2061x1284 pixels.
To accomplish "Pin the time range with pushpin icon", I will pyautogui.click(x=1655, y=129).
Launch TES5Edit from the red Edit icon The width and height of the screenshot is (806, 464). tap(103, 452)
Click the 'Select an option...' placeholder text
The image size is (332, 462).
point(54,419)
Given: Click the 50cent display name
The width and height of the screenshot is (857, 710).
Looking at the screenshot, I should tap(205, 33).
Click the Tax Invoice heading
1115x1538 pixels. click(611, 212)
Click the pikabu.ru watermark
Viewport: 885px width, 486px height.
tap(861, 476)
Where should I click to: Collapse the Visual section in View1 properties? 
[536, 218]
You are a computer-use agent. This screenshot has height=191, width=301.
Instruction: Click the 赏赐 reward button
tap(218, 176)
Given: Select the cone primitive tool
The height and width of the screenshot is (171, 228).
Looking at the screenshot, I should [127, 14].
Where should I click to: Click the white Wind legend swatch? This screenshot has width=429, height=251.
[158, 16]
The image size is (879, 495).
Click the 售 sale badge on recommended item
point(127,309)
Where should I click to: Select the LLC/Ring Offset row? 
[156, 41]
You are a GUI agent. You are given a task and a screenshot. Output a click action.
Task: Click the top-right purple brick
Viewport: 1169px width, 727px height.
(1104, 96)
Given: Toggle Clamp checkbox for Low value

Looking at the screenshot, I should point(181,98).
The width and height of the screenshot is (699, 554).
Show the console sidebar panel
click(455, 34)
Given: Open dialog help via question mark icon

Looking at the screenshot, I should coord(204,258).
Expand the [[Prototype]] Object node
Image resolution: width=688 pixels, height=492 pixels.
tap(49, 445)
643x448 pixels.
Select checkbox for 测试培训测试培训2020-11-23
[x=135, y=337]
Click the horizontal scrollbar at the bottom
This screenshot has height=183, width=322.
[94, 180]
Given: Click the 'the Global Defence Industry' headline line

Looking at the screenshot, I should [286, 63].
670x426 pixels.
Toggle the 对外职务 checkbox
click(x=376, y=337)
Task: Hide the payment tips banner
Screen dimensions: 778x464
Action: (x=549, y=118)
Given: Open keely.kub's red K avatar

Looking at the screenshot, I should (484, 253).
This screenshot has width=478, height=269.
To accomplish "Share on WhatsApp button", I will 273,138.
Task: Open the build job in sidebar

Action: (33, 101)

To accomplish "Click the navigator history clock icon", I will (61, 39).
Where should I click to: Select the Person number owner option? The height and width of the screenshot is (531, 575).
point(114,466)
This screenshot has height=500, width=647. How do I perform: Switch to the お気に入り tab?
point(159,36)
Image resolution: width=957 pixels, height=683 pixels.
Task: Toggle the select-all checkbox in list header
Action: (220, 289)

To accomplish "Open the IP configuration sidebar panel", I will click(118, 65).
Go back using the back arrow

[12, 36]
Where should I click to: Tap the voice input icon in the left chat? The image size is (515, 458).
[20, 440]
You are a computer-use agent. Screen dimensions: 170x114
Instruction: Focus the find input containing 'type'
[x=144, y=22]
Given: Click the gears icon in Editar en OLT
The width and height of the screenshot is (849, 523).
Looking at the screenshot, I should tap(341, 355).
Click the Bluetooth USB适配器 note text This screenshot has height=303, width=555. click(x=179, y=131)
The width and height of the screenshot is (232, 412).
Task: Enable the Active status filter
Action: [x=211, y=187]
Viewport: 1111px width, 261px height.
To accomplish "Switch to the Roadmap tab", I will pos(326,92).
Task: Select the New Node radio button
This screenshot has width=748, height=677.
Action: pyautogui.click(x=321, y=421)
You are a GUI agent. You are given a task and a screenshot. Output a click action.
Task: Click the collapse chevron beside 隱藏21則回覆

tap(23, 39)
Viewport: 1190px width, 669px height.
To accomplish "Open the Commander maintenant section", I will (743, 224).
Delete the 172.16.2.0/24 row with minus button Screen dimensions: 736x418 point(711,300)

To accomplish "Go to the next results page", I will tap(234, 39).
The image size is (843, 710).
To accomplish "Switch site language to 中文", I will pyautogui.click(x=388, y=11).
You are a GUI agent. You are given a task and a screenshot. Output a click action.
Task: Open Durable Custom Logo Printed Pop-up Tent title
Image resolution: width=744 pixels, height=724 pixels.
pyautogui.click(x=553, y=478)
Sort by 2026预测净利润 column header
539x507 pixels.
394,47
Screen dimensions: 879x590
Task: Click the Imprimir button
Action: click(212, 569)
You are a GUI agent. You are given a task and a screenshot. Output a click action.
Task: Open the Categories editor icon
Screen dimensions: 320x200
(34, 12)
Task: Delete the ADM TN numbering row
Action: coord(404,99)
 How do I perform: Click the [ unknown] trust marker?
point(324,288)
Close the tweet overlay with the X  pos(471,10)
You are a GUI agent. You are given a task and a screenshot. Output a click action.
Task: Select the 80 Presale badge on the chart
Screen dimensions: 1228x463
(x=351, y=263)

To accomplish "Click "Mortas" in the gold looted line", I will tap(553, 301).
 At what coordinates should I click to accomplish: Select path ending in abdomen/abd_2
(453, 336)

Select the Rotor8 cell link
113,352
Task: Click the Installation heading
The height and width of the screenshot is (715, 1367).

→ PROMPT
Line by line, please reproduce the records exactly.

→ FINISHED TASK
2061x1284 pixels.
To accomplish "Pin the time range with pushpin icon", I will pyautogui.click(x=1655, y=129).
Launch TES5Edit from the red Edit icon The width and height of the screenshot is (806, 464). tap(103, 452)
Click the 'Select an option...' placeholder text
The image size is (332, 462).
point(54,419)
Given: Click the 50cent display name
The width and height of the screenshot is (857, 710).
Looking at the screenshot, I should tap(205, 33).
Click the Tax Invoice heading
1115x1538 pixels. click(611, 212)
Click the pikabu.ru watermark
Viewport: 885px width, 486px height.
tap(861, 476)
Where should I click to: Collapse the Visual section in View1 properties? 
[536, 218]
You are a computer-use agent. This screenshot has height=191, width=301.
Instruction: Click the 赏赐 reward button
tap(218, 176)
Given: Select the cone primitive tool
The height and width of the screenshot is (171, 228).
Looking at the screenshot, I should [127, 14].
Where should I click to: Click the white Wind legend swatch? This screenshot has width=429, height=251.
[158, 16]
The image size is (879, 495).
Click the 售 sale badge on recommended item
point(127,309)
Where should I click to: Select the LLC/Ring Offset row? 
[156, 41]
You are a GUI agent. You are given a task and a screenshot. Output a click action.
Task: Click the top-right purple brick
Viewport: 1169px width, 727px height.
(1104, 96)
Given: Toggle Clamp checkbox for Low value

Looking at the screenshot, I should point(181,98).
The width and height of the screenshot is (699, 554).
Show the console sidebar panel
click(455, 34)
Given: Open dialog help via question mark icon

Looking at the screenshot, I should coord(204,258).
Expand the [[Prototype]] Object node
Image resolution: width=688 pixels, height=492 pixels.
tap(49, 445)
643x448 pixels.
Select checkbox for 测试培训测试培训2020-11-23
[x=135, y=337]
Click the horizontal scrollbar at the bottom
This screenshot has height=183, width=322.
[94, 180]
Given: Click the 'the Global Defence Industry' headline line

Looking at the screenshot, I should [286, 63].
670x426 pixels.
Toggle the 对外职务 checkbox
click(x=376, y=337)
Task: Hide the payment tips banner
Screen dimensions: 778x464
Action: (x=549, y=118)
Given: Open keely.kub's red K avatar

Looking at the screenshot, I should (484, 253).
This screenshot has width=478, height=269.
To accomplish "Share on WhatsApp button", I will 273,138.
Task: Open the build job in sidebar

Action: (33, 101)

To accomplish "Click the navigator history clock icon", I will (61, 39).
Where should I click to: Select the Person number owner option? The height and width of the screenshot is (531, 575).
point(114,466)
This screenshot has height=500, width=647. How do I perform: Switch to the お気に入り tab?
point(159,36)
Image resolution: width=957 pixels, height=683 pixels.
Task: Toggle the select-all checkbox in list header
Action: (220, 289)

To accomplish "Open the IP configuration sidebar panel", I will click(118, 65).
Go back using the back arrow

[12, 36]
Where should I click to: Tap the voice input icon in the left chat? The image size is (515, 458).
[20, 440]
You are a computer-use agent. Screen dimensions: 170x114
Instruction: Focus the find input containing 'type'
[x=144, y=22]
Given: Click the gears icon in Editar en OLT
The width and height of the screenshot is (849, 523).
Looking at the screenshot, I should tap(341, 355).
Click the Bluetooth USB适配器 note text This screenshot has height=303, width=555. click(x=179, y=131)
The width and height of the screenshot is (232, 412).
Task: Enable the Active status filter
Action: [x=211, y=187]
Viewport: 1111px width, 261px height.
To accomplish "Switch to the Roadmap tab", I will pos(326,92).
Task: Select the New Node radio button
This screenshot has width=748, height=677.
Action: pyautogui.click(x=321, y=421)
You are a GUI agent. You are given a task and a screenshot. Output a click action.
Task: Click the collapse chevron beside 隱藏21則回覆

tap(23, 39)
Viewport: 1190px width, 669px height.
To accomplish "Open the Commander maintenant section", I will (743, 224).
Delete the 172.16.2.0/24 row with minus button Screen dimensions: 736x418 point(711,300)

To accomplish "Go to the next results page", I will tap(234, 39).
The image size is (843, 710).
To accomplish "Switch site language to 中文", I will pyautogui.click(x=388, y=11).
You are a GUI agent. You are given a task and a screenshot. Output a click action.
Task: Open Durable Custom Logo Printed Pop-up Tent title
Image resolution: width=744 pixels, height=724 pixels.
pyautogui.click(x=553, y=478)
Sort by 2026预测净利润 column header
539x507 pixels.
394,47
Screen dimensions: 879x590
Task: Click the Imprimir button
Action: click(212, 569)
You are a GUI agent. You are given a task and a screenshot. Output a click action.
Task: Open the Categories editor icon
Screen dimensions: 320x200
(34, 12)
Task: Delete the ADM TN numbering row
Action: coord(404,99)
 How do I perform: Click the [ unknown] trust marker?
point(324,288)
Close the tweet overlay with the X  pos(471,10)
You are a GUI agent. You are given a task and a screenshot. Output a click action.
Task: Select the 80 Presale badge on the chart
Screen dimensions: 1228x463
(x=351, y=263)

To accomplish "Click "Mortas" in the gold looted line", I will tap(553, 301).
 At what coordinates should I click to accomplish: Select path ending in abdomen/abd_2
(453, 336)

Select the Rotor8 cell link
113,352
Task: Click the Installation heading
The height and width of the screenshot is (715, 1367).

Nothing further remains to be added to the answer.